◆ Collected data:
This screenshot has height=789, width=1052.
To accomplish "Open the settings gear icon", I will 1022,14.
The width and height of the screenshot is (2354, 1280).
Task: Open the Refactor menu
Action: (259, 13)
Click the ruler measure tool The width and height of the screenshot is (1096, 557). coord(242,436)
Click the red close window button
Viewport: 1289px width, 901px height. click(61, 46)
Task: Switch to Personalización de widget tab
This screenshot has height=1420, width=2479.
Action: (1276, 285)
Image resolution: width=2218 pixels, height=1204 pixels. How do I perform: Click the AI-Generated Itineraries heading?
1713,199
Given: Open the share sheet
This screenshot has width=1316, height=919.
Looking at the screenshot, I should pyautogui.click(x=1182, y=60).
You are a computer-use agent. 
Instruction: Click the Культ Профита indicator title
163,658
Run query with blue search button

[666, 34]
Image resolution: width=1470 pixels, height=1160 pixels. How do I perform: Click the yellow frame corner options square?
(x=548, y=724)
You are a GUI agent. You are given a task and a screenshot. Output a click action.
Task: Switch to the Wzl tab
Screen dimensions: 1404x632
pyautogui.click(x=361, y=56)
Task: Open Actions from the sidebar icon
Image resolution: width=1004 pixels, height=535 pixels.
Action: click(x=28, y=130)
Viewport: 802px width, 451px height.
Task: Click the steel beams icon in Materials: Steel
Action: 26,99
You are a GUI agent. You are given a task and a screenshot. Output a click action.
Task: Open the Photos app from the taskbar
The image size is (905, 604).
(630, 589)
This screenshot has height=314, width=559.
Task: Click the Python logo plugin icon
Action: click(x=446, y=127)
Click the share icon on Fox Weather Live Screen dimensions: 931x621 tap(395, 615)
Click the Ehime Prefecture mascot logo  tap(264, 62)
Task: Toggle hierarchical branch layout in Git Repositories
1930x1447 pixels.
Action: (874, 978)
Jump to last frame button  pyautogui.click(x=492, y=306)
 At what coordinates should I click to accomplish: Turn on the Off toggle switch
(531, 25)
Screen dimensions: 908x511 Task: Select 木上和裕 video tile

◆ EXERCISE DESCRIPTION:
Would you copy every line of the entries that includes the word "from"?

◆ ANSWER BELOW:
Task: Open Actions from the sidebar icon
Task: Open the Photos app from the taskbar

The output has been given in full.